Assignment –
The response must contain every line from the records below that has "agent".

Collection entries
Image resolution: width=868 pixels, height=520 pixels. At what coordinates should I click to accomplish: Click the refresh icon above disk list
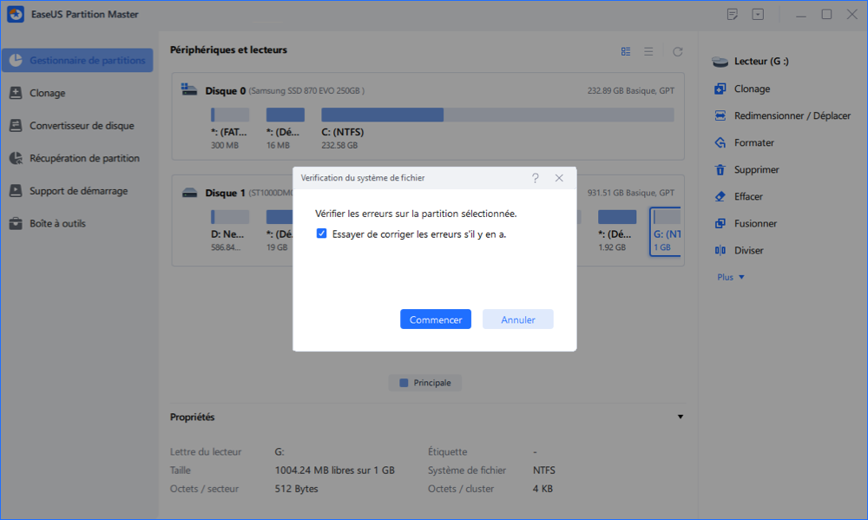tap(677, 51)
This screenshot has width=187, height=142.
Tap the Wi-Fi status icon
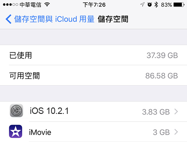tap(47, 5)
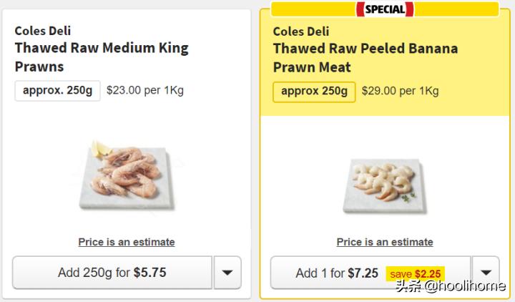Click the red SPECIAL badge
This screenshot has width=515, height=302.
[x=385, y=9]
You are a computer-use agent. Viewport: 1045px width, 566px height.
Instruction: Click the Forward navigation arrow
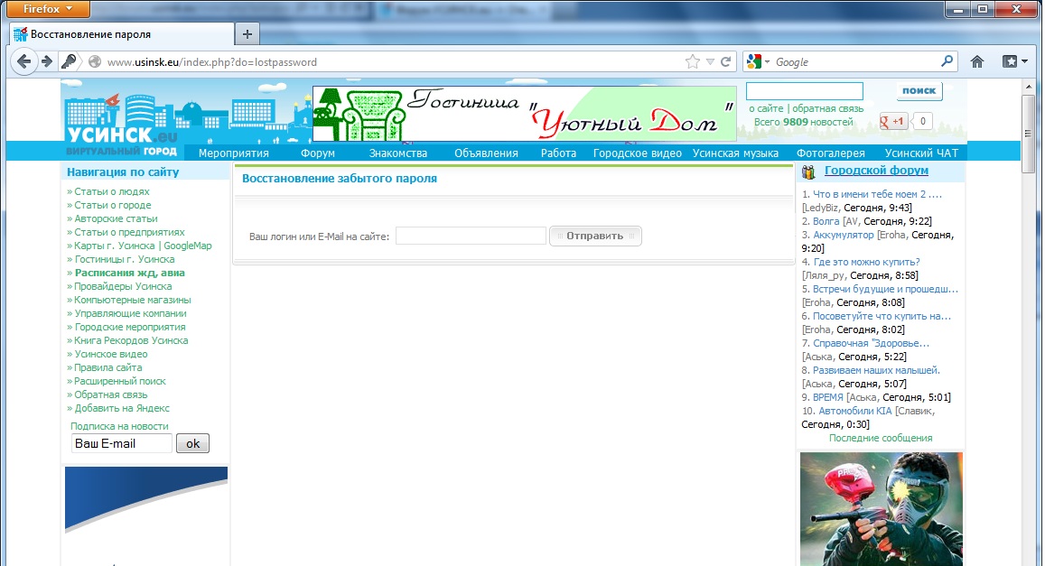pos(47,62)
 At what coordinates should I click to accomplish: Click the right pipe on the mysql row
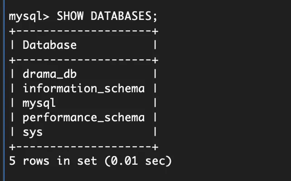(x=155, y=103)
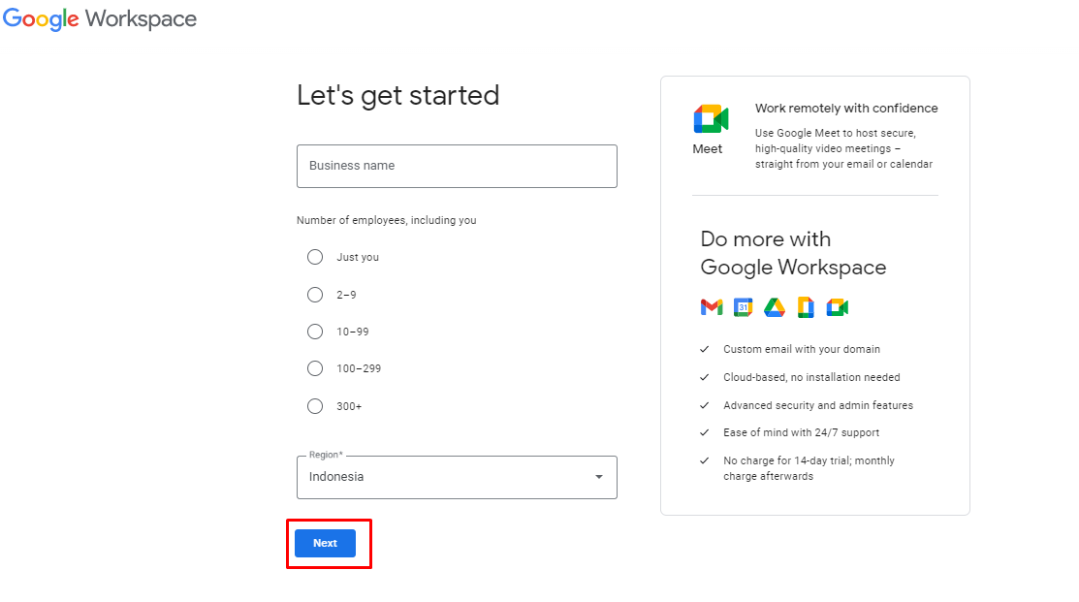
Task: Select the Just you option
Action: [315, 257]
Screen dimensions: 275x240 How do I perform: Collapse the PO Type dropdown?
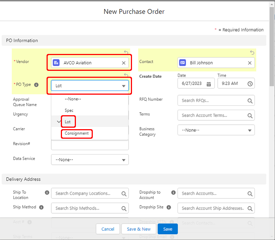(x=123, y=86)
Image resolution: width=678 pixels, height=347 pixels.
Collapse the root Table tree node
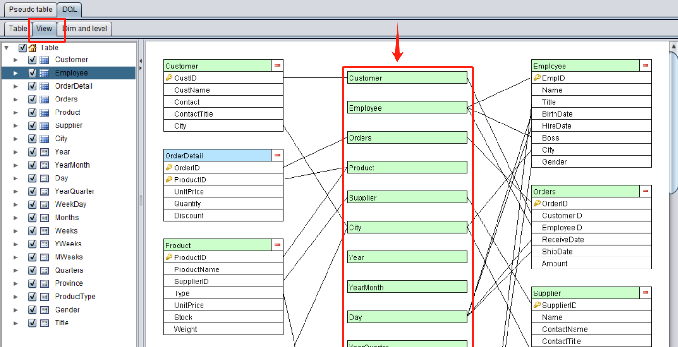click(x=6, y=48)
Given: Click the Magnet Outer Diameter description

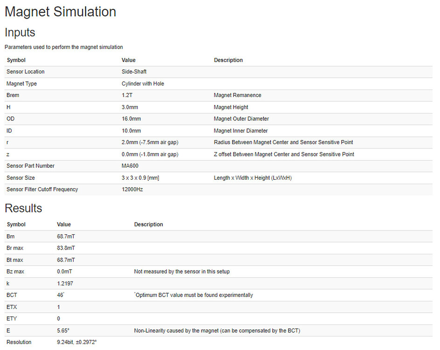Looking at the screenshot, I should click(241, 119).
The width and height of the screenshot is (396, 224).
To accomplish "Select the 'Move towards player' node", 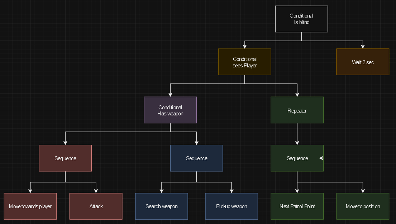I will tap(30, 206).
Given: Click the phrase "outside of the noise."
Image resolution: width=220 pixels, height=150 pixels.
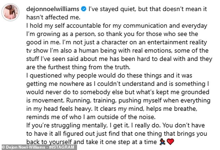Looking at the screenshot, I should click(126, 117).
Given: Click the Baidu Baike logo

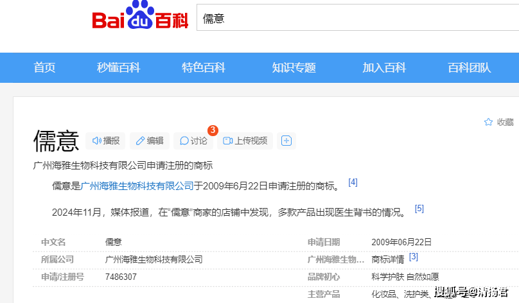Looking at the screenshot, I should [x=140, y=18].
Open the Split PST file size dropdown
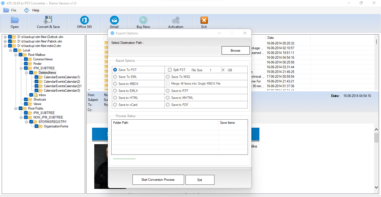Viewport: 381px width, 197px height. [222, 70]
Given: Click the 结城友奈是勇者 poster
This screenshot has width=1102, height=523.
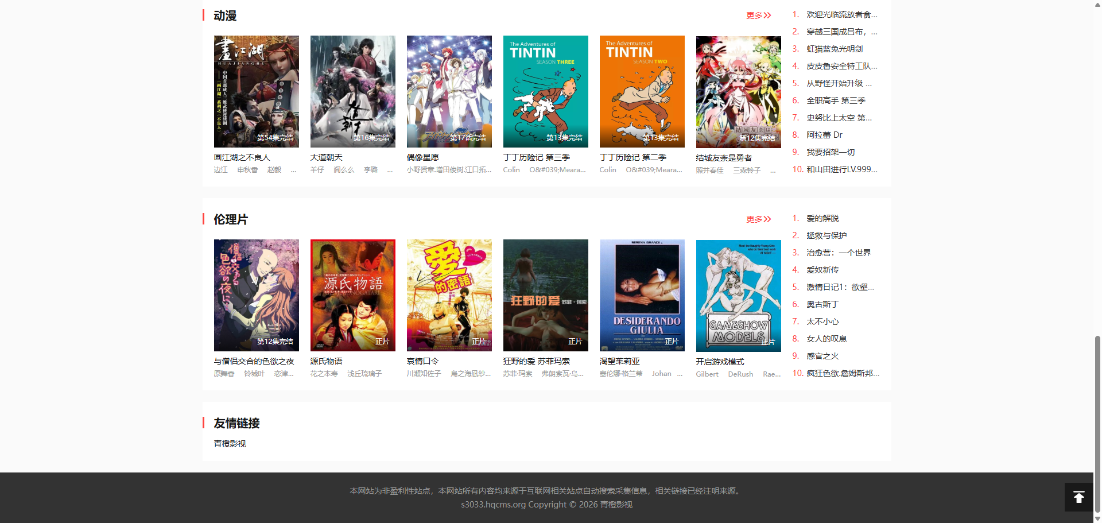Looking at the screenshot, I should (x=738, y=92).
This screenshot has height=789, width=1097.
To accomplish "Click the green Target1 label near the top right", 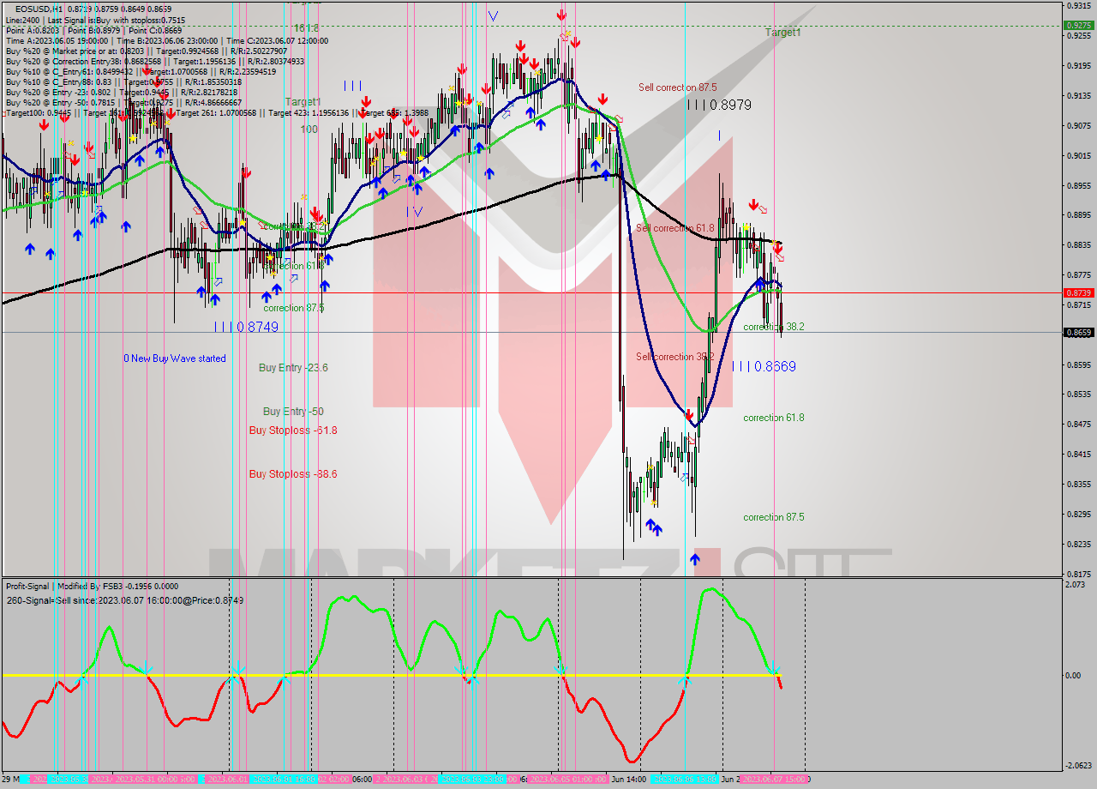I will (x=782, y=33).
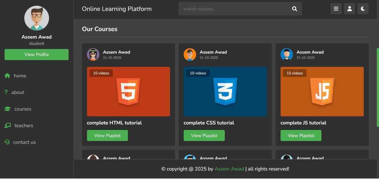
Task: View Playlist for complete CSS tutorial
Action: (x=204, y=136)
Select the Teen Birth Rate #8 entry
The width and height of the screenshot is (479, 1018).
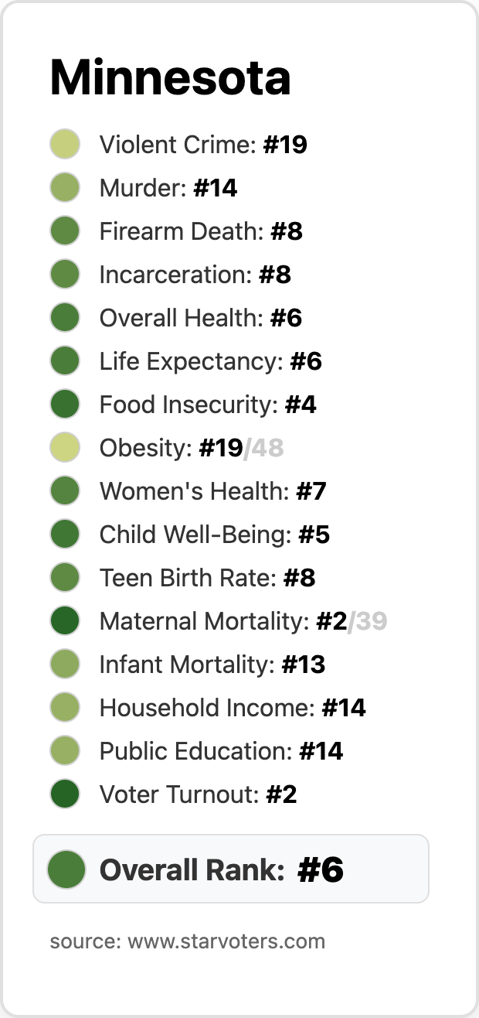[207, 578]
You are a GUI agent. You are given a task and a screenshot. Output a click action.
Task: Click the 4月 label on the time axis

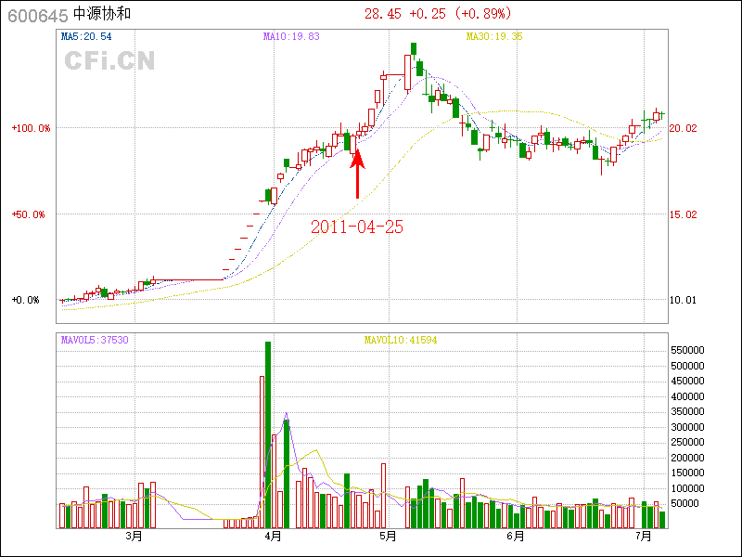273,537
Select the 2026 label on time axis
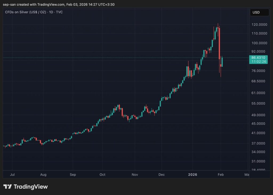This screenshot has height=195, width=273. tap(193, 174)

Solution –
You are a computer-use agent. Viewport: 1045px width, 566px height.
You are a GUI agent. You are given a task and a screenshot. Output a click action.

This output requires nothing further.